***** INFORMATION PROVIDED
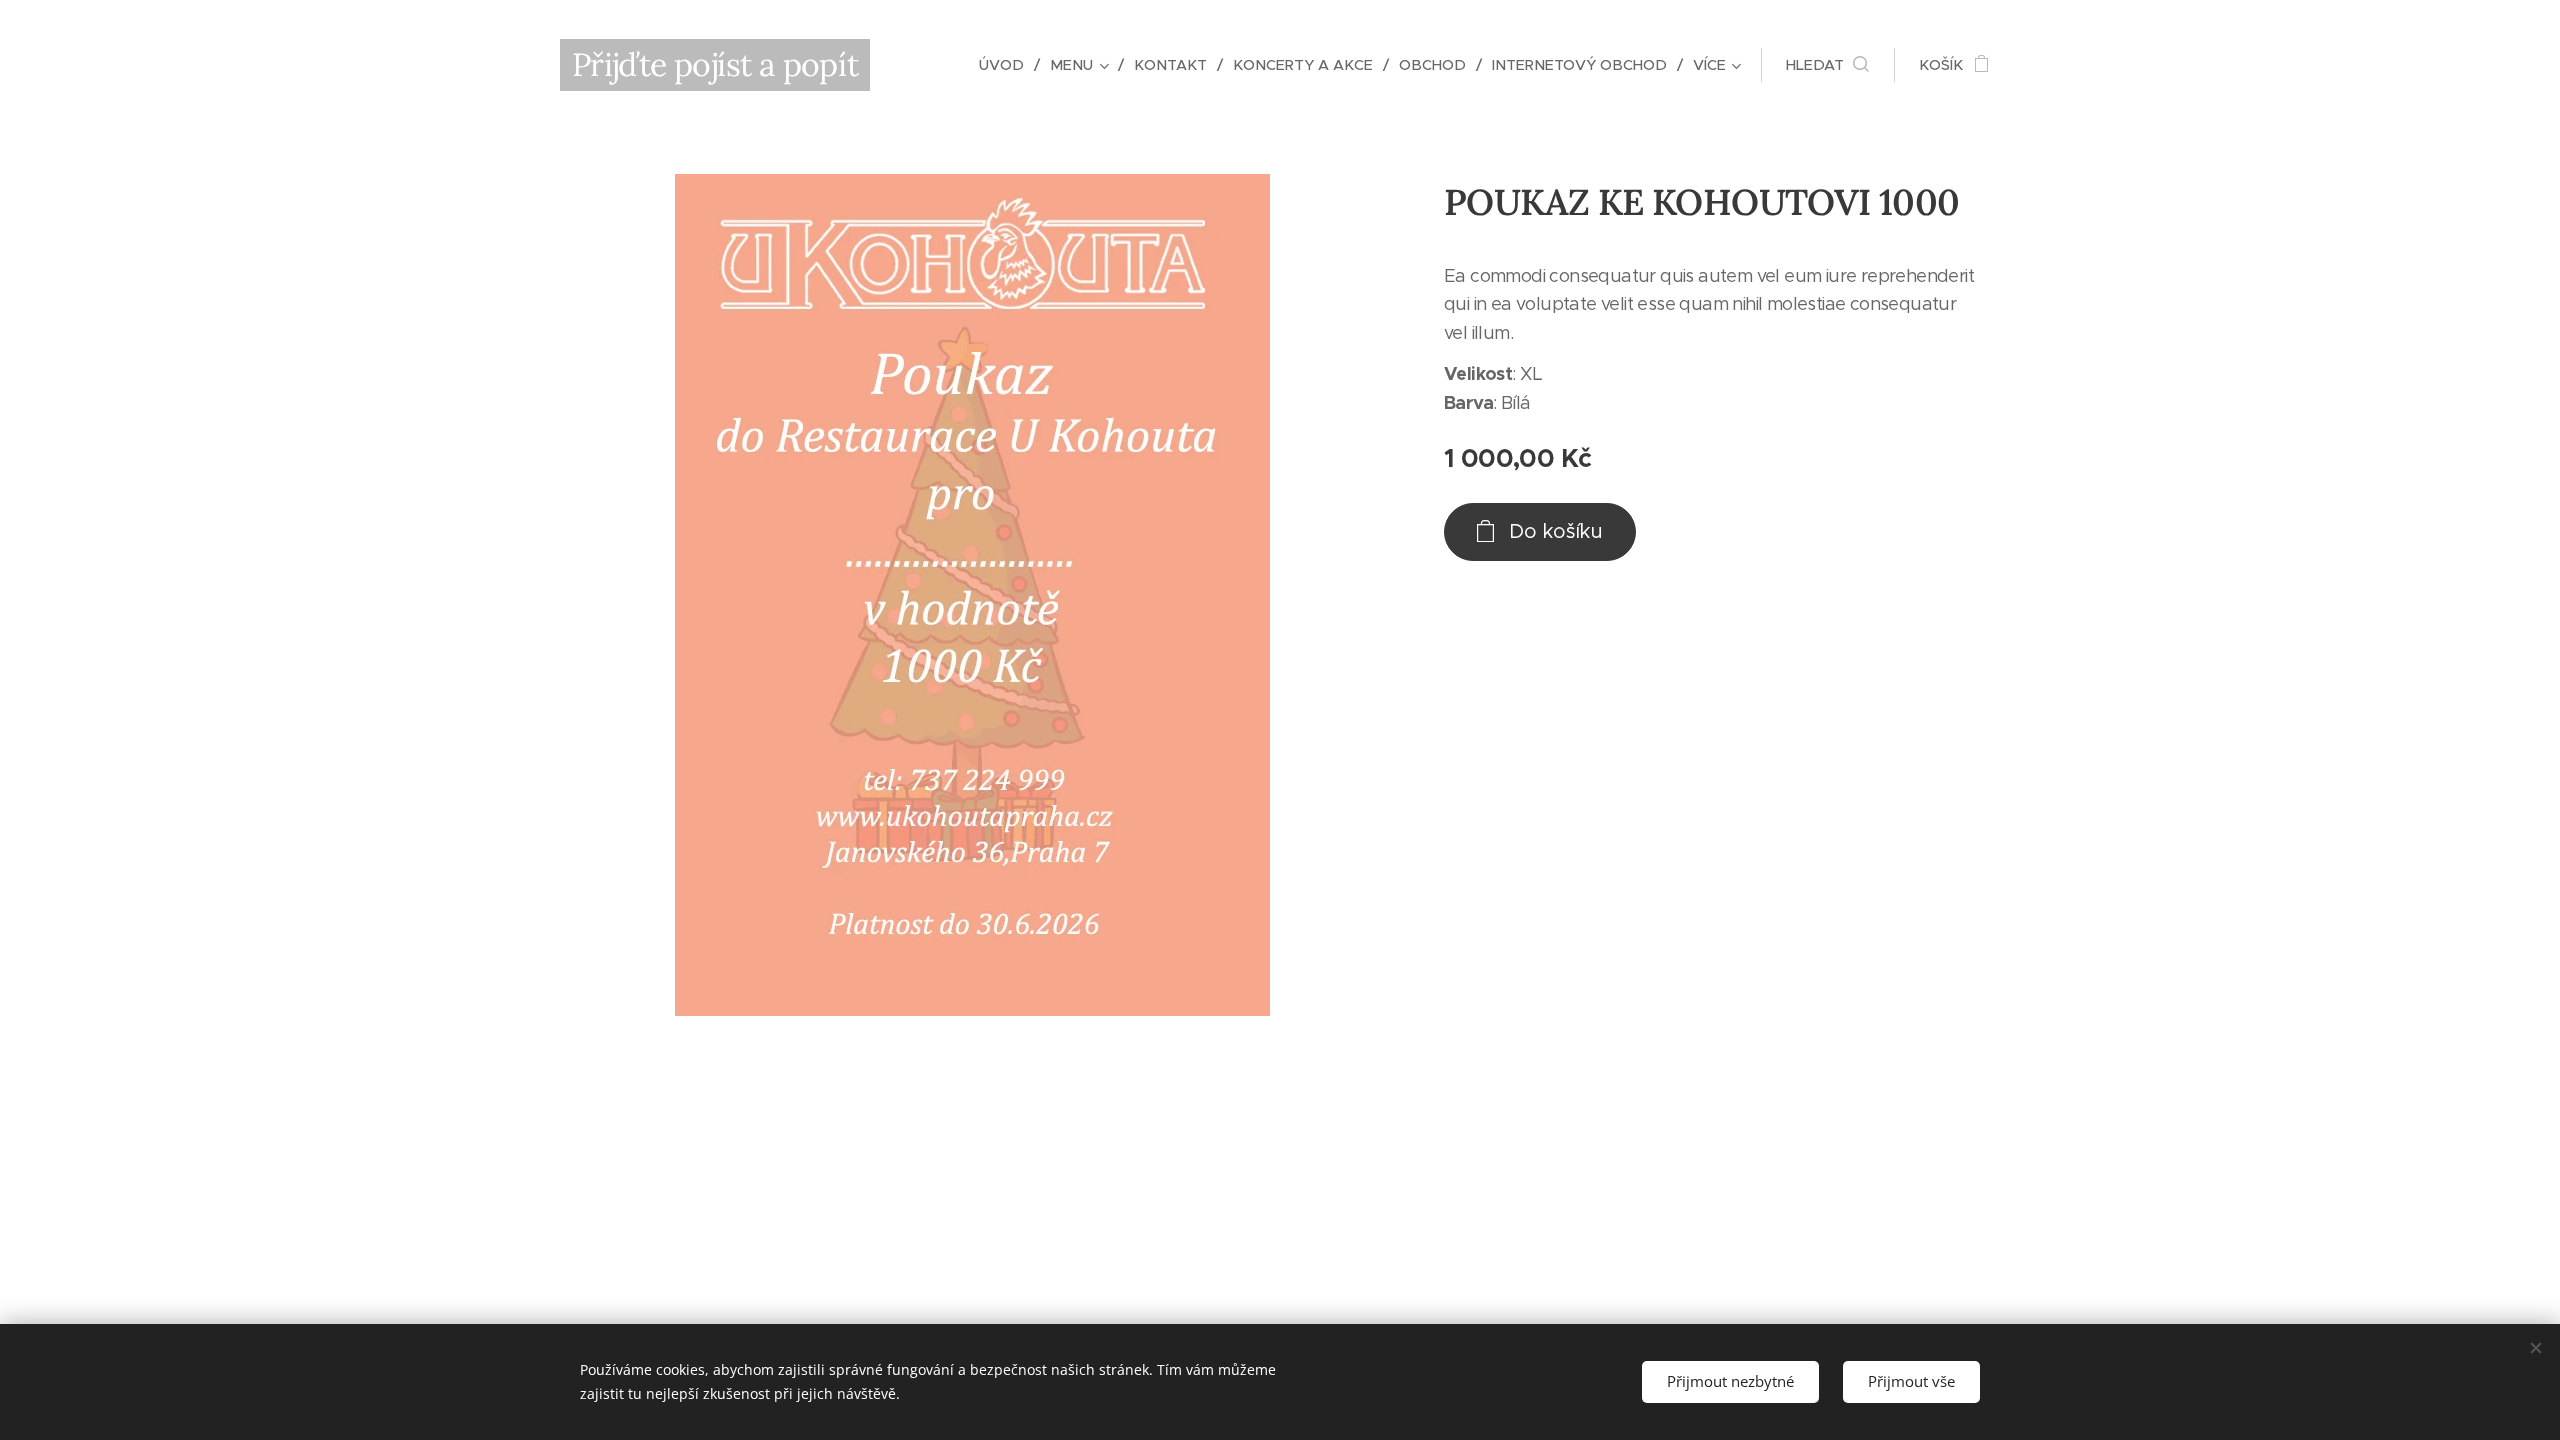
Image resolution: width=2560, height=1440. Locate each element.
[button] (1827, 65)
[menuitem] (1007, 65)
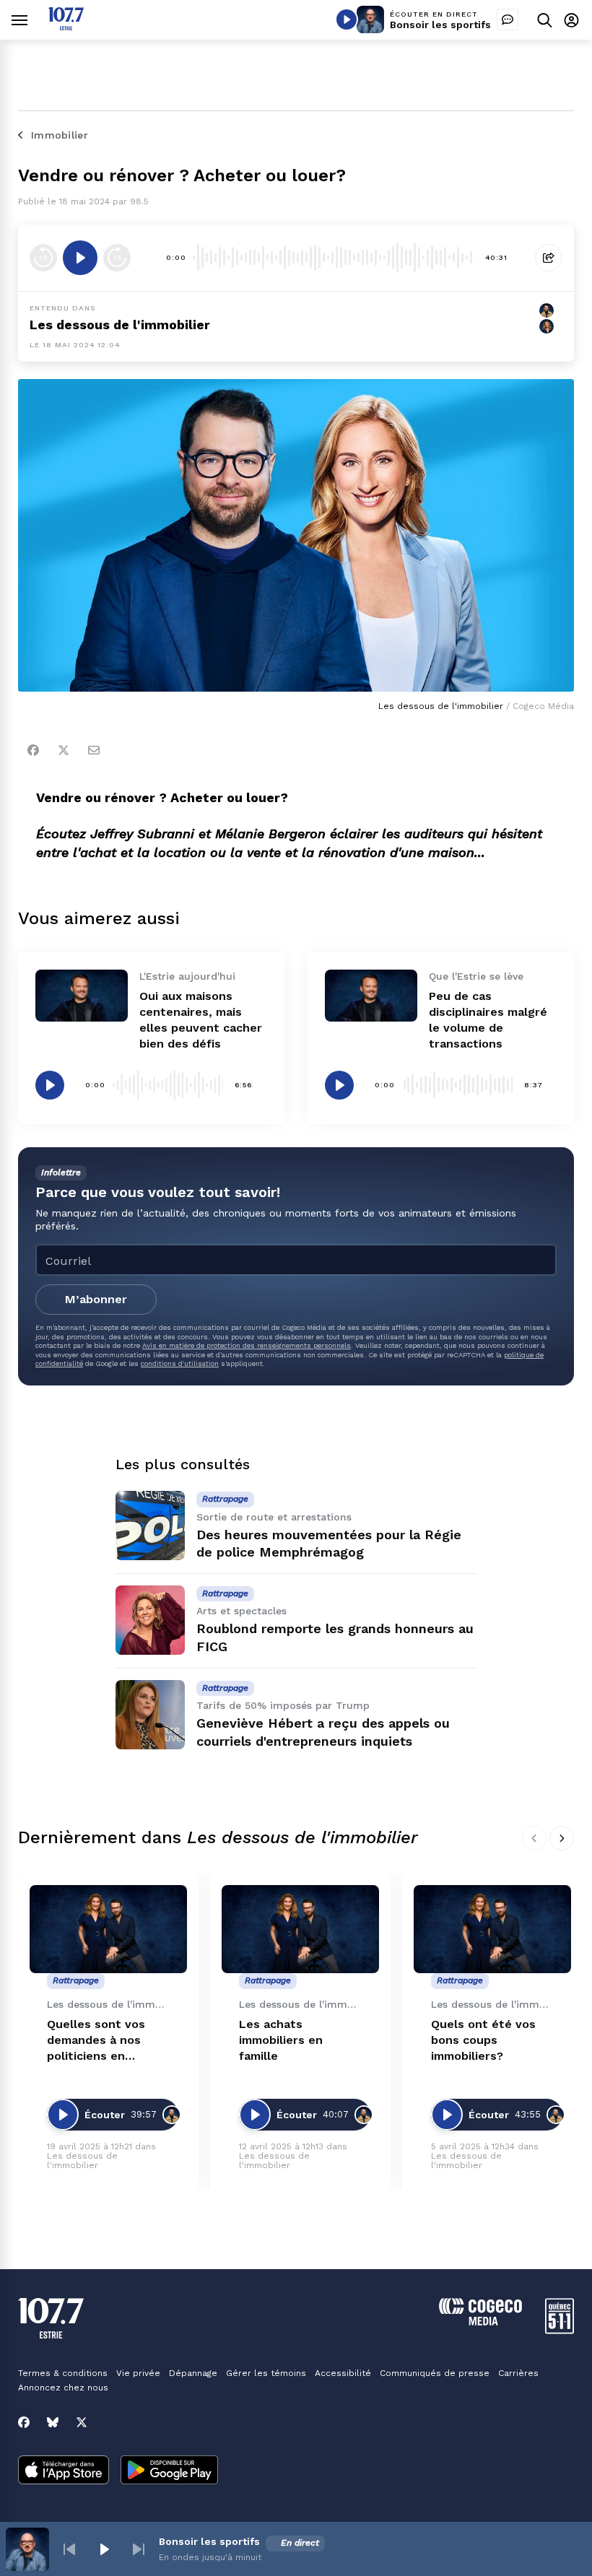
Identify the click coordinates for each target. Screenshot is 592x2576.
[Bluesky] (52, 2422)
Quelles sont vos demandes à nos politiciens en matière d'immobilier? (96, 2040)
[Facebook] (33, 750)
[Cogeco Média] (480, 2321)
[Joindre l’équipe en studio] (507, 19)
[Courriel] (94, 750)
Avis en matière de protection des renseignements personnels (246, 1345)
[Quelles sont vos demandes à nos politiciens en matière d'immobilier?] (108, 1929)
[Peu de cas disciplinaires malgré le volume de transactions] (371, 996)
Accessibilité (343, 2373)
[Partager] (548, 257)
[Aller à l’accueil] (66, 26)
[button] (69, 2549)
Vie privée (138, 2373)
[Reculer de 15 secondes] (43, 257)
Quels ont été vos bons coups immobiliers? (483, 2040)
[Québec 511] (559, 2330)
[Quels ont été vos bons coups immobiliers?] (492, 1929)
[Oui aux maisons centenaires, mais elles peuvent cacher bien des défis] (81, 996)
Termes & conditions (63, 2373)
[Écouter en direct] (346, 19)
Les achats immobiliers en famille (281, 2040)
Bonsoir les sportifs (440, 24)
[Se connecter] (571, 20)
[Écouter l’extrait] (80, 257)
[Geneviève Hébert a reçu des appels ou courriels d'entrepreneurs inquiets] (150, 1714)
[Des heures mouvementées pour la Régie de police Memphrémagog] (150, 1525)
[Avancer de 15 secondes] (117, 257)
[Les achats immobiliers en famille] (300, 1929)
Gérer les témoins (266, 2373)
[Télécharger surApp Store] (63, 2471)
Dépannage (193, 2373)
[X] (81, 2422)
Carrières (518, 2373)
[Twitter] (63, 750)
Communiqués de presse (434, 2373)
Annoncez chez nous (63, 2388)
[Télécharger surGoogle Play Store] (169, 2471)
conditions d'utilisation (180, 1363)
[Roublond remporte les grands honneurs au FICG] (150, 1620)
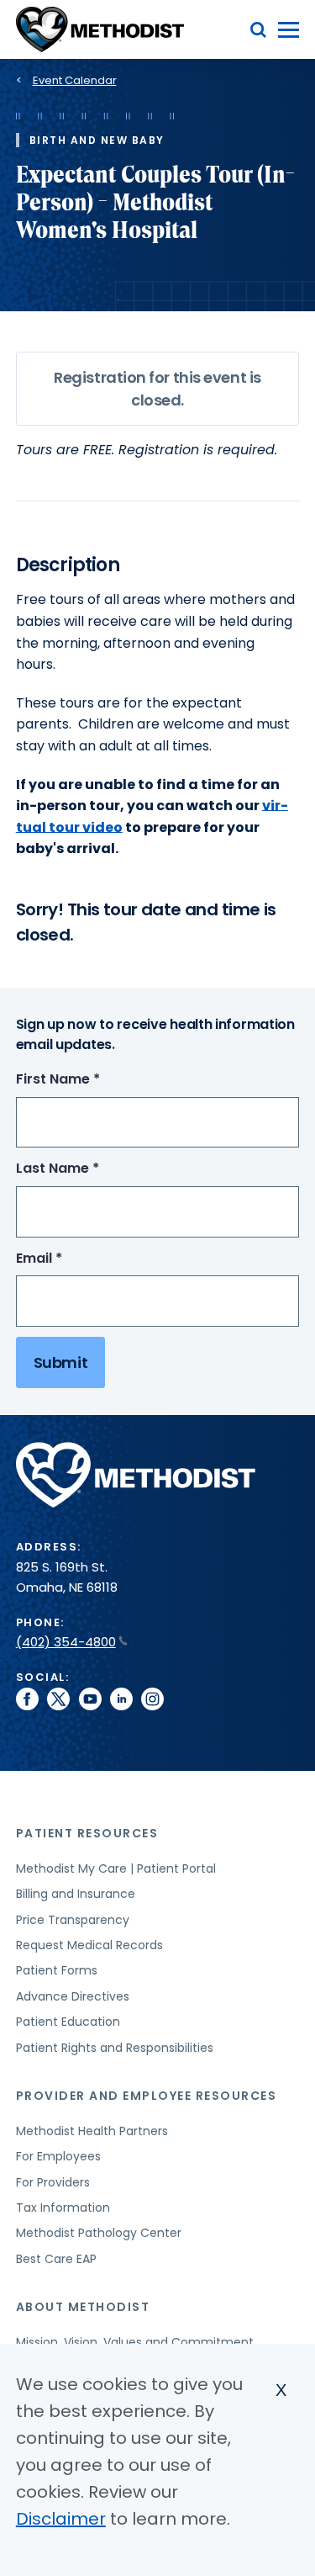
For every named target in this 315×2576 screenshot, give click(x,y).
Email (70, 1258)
**********
**HOW TO COMPLETE THIS TASK**
Only lines holding "Télécharger" are wanted; copy all of them from the listing.

**RESPONSE BELOW**
[Télécharger surApp Store] (63, 2471)
[Télécharger surGoogle Play Store] (169, 2471)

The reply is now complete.